Tuesday, February 12, 2008

Elec's Musical History

Like I wrote in an earlier entry, I come from a musical family. On my mom's side, my grandparents both play many instruments between them: piano, guitar, harp, steel guitar, harmonica, and the both of them often perform duets on the marimba and it's one of the cutest things on earth. Momma-bear is a graduate from the Conservatory of Music at University of the Pacific, in piano, and she has also been choral teacher, vocal coach, piano teacher, and many other things at all levels of education. She started me off on piano at an earlier age. She often reminds me that I once, in a six-year-old fit of frustration, told her that I'd never become a musician, to spite her. She laughs now.

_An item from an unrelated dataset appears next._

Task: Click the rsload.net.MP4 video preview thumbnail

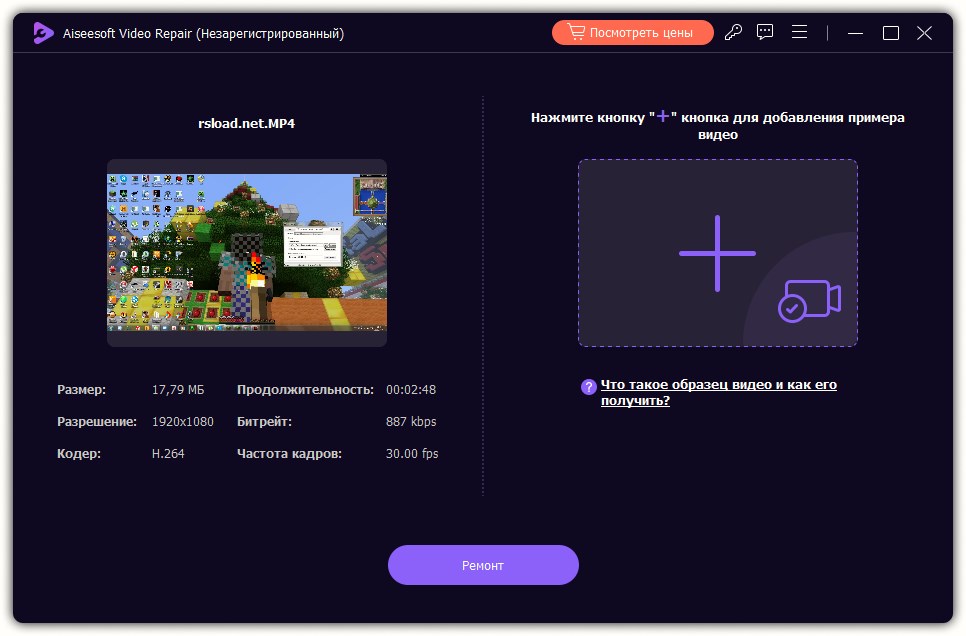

Poppa-bear, on the other hand, was in a band with my uncle in the late '70s and also ran a music/instrument shop with him. Two young dudes running a business: I have no acquaintances who can make the same claim. He also built the bass in the above picture by himself from scratch and he still plays it to this day and it sounds beautiful. (Keep in mind that Brian May also built his Red Special from scratch!)
He started teaching me both guitar and bass when I was around twelve years old, and for years and years I would often help accompany my parents on guitar, bass, or drums when my mom's vocal performance group had a holiday gig or session or other commitment.

In Junior High I was in the school band, and one of my first tastes of non-school-related music was when some friends during the lunch hour and started discussing our love for progressive rock without realize that we were talking about a genre. I was heavily into Yes and we were all into a little bit of ELP, King Crimson, Rush, and Jethro Tull; the others threw in some other things like Led Zeppelin and we would just start talking about the riffs and then setting up instruments and hacking some of them out. We ended up working together a really heavy version of the "Rumble" from West Side Story.


Prog took to the sidelines as I, a young male in school band growing up in California in the late 1990's, discovered a way that even band geeks could suddenly seem cool: ska. I could make a joke about the embarrassment of this confession but honestly it was a really positive thing for me overall, and it was in this vein that I formed my first band, Sevensealed.


Sevensealed started off as a ska band but we quickly weaned ourselves of horns and any other signs of ska and morphed into a punk band. We weren't amazing, but we were better than a lot of local bands and certainly the only ones under 18, so we got called on to play a lot of the local scene. We all had talent, individually, but somehow it failed to add up to something solid. I place the blame solidly upon my own shoulders.



I was the lead singer and rhythm guitarist. Upon forming Sevensealed my guitar skill seemed to stagnate; or, rather, it ossified as the music we wrote didn't really help us grow as musicians. I tried to write intelligent lyrics and succeeded only when I wasn't expressly proud of the results. I was a terrible frontman but I was still the most charismatic of the group. I had a bad habit of wanting to explain the lyrical content of the songs before we played them which killed any and all momentum of a set. We did get better as we went along and I think if a few things had gone differently we could have had one more good year in us and been really good.



The others were clearly more talented; Scott Lord, the bassist, is now in LA having studied at the Musician's Institute, and now loans out his considerable talents, touring with bands or artists who require someone amazing like him. Gary, his brother, I don't think plays anymore but was doing extremely well in real estate in the Bay Area. And I'm sure Terry the drummer is off doing something cool. He ensured I got something good out of the whole thing, though: I started learning drums at this point.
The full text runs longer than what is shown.